(What the task requires):
Express these entries as a numbered list with each line as its own item, leaving out blank lines and pictures.

--- start Task material ---

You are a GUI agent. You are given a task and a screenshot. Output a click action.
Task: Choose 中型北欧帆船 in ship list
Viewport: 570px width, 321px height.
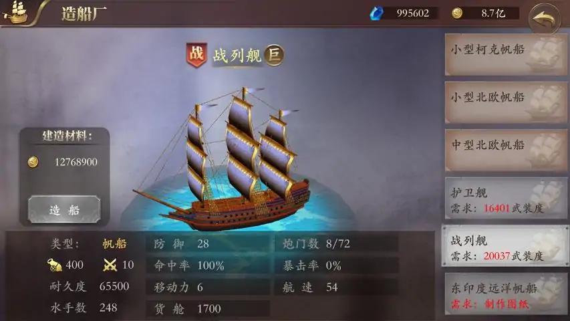506,150
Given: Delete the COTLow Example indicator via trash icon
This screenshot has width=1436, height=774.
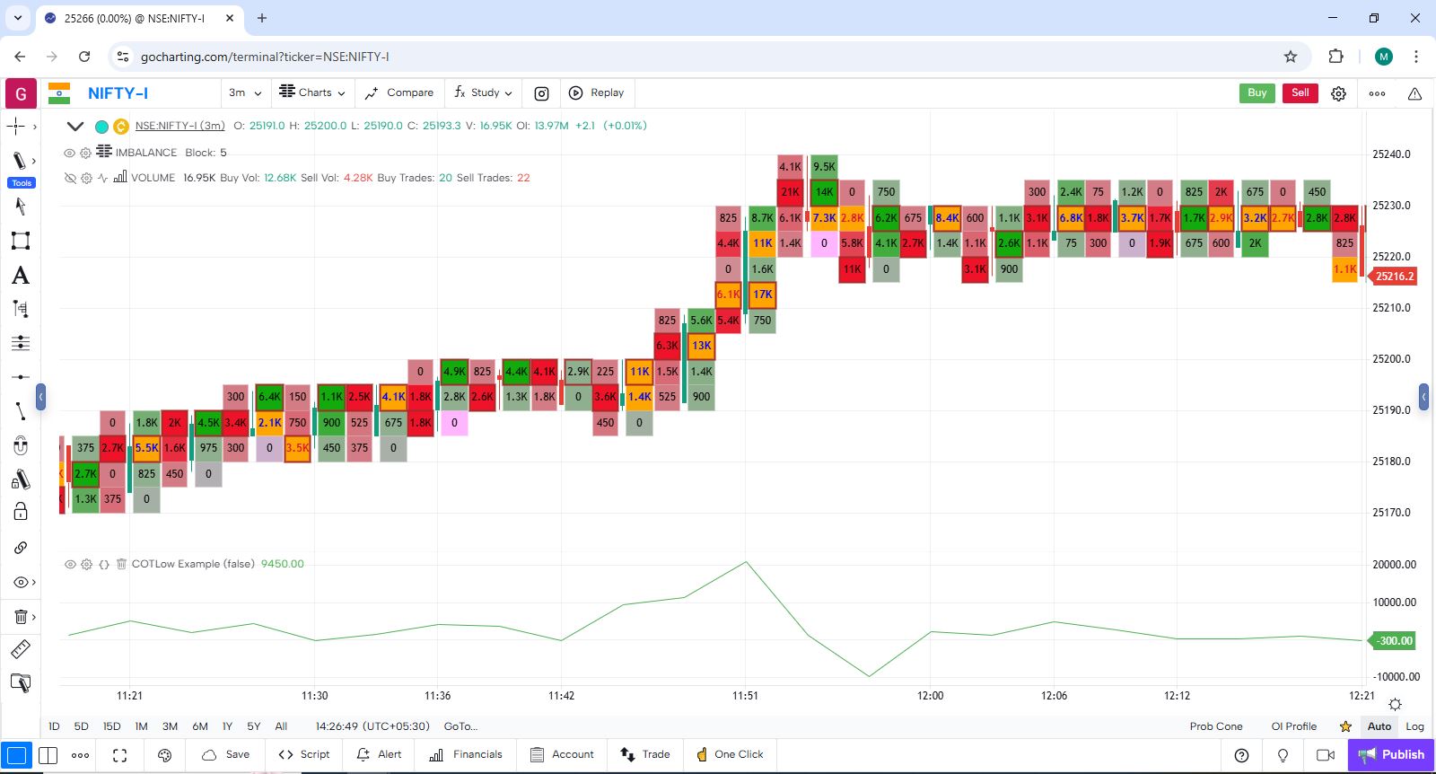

--- end Task material ---

(Exercise answer):
1. You are a GUI agent. You are given a task and a screenshot. Output a click action.
2. Task: Choose 中型北欧帆船 in ship list
3. Viewport: 570px width, 321px height.
4. 506,150
5. Given: Delete the COTLow Example indicator via trash icon
6. This screenshot has width=1436, height=774.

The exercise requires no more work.